Успех пианиста стремительно рос, все больше цветов летело на сцену, роскошные корзины заполняли артистическую уборную. Наталия Александровна восторгалась:
— Какие розы!.. Хризантемы!.. Дома тебя так не забрасывали цветами.
— Здесь не хватает одного, — задумчиво говорил Рахманинов.
— Чего?
— Белой сирени…
А затем Рахманиновы пересекли океан. Это не значило, что они порвали с Европой. Сергей Васильевич будет там по-прежнему выступать, проводить лето, его старшая дочь выйдет замуж и обоснуется в Париже, он построит дом-виллу Сенар в Швейцарии, но последнее случится много позже.
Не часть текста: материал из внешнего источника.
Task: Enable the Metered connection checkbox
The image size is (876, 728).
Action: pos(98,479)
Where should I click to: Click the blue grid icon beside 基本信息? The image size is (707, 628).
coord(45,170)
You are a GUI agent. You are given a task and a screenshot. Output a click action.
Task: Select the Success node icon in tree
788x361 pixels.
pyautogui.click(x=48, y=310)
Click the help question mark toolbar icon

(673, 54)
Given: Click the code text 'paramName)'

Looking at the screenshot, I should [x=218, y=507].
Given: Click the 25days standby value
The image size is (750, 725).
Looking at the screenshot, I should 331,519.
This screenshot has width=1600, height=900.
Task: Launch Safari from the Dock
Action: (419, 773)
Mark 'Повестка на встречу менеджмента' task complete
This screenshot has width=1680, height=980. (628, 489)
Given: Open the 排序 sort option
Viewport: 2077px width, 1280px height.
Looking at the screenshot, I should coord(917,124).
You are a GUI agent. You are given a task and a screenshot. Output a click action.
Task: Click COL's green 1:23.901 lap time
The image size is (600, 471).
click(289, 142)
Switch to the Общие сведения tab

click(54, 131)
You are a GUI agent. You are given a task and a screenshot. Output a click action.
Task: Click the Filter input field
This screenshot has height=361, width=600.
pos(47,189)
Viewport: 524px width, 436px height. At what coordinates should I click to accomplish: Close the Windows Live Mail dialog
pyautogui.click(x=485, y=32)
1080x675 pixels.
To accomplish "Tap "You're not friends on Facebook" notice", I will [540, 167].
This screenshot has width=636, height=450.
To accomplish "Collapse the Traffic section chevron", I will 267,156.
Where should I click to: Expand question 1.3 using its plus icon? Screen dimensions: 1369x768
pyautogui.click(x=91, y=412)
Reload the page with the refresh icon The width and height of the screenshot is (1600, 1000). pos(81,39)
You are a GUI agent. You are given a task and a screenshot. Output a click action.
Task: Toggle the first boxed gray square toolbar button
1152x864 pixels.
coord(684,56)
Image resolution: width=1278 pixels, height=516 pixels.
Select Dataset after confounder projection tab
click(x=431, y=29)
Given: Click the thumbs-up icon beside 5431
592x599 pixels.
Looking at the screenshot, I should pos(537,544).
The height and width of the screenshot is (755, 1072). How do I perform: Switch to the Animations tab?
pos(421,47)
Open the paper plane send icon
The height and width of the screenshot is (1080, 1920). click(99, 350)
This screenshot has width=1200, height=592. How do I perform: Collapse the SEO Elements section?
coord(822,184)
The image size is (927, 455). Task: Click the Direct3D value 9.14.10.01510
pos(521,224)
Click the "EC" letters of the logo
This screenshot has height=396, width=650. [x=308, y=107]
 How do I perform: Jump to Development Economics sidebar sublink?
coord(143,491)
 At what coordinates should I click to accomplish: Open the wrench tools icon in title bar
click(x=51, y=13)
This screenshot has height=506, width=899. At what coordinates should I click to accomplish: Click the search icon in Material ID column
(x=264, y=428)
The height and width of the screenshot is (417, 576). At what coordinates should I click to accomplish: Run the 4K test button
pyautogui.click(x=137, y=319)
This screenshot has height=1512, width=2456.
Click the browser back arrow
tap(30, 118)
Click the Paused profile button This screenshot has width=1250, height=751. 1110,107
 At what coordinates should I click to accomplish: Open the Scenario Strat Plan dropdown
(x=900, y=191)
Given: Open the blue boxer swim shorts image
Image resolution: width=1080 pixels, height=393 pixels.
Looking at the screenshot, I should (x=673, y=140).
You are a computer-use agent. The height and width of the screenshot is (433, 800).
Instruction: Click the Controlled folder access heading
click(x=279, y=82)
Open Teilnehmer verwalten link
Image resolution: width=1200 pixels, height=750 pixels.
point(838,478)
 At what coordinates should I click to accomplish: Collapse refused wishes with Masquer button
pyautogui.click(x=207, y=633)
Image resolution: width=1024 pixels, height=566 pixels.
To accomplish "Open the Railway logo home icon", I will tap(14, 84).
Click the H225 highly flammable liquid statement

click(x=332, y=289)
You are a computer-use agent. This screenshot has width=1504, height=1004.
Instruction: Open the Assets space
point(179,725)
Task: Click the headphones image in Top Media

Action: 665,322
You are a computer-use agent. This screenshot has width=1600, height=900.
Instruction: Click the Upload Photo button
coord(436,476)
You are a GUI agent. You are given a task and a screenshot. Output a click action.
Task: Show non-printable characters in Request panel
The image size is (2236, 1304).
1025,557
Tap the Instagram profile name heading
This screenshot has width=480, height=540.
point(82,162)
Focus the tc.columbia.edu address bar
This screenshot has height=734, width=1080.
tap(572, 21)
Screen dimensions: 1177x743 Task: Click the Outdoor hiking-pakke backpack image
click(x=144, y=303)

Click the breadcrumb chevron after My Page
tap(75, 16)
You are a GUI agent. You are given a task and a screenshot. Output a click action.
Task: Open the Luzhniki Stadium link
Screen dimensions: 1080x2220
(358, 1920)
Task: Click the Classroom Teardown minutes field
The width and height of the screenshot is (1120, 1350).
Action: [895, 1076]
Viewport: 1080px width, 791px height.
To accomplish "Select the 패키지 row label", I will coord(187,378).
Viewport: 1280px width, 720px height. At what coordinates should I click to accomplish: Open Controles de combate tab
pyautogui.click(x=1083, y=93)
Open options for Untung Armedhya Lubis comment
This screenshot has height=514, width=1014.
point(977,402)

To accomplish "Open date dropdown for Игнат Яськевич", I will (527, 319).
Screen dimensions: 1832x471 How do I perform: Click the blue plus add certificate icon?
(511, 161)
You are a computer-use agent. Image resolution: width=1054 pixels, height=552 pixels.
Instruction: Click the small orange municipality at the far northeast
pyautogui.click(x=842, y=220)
А пока что любитель налаженного, прочного быта лишился точки прикрепления к земной тверди: его дом был на колесах, как у цыгана, хотя кибитка имела вид комфортабельного пульмановского вагона и тащил ее мощный локомотив, а не заморенная лошаденка. Из-за частых перемещений Рахманинов с женой поселились в вагоне, который по мере надобности или отводился на тупиковые рельсы или прицеплялся к очередному экспрессу. Часть вагона занимал рояль «Стейнвей», другая была оборудована под жилье. Это избавляло Рахманиновых от возни с гостиницами, упрощало походный быт.
Трясся, раскачивался вагон. Стука колес не слышно за грохотом рояля, на котором упражнялся Рахманинов. Наталия Александровна безнадежно глядела в окно; на столике перед ней не прекращалась пляска разных мелких вещиц, доводившая до мигрени.
Наконец за окошком возникали обязательные приметы окраины каждого американского города: соперничающие бензозаправочные, сосисочные, бары, рекламные щиты: огромная шина «Денлопп», сверкающий боками автомобиль последней фордовской модели, женщина в умопомрачительном бюстгальтере, ковбой, курящий сигареты возле пачки «Кэмела» величиной с дом, аппетитные булочки теннисных мячей «Шлезингер», выкатывающиеся из банки с изображением гепарда.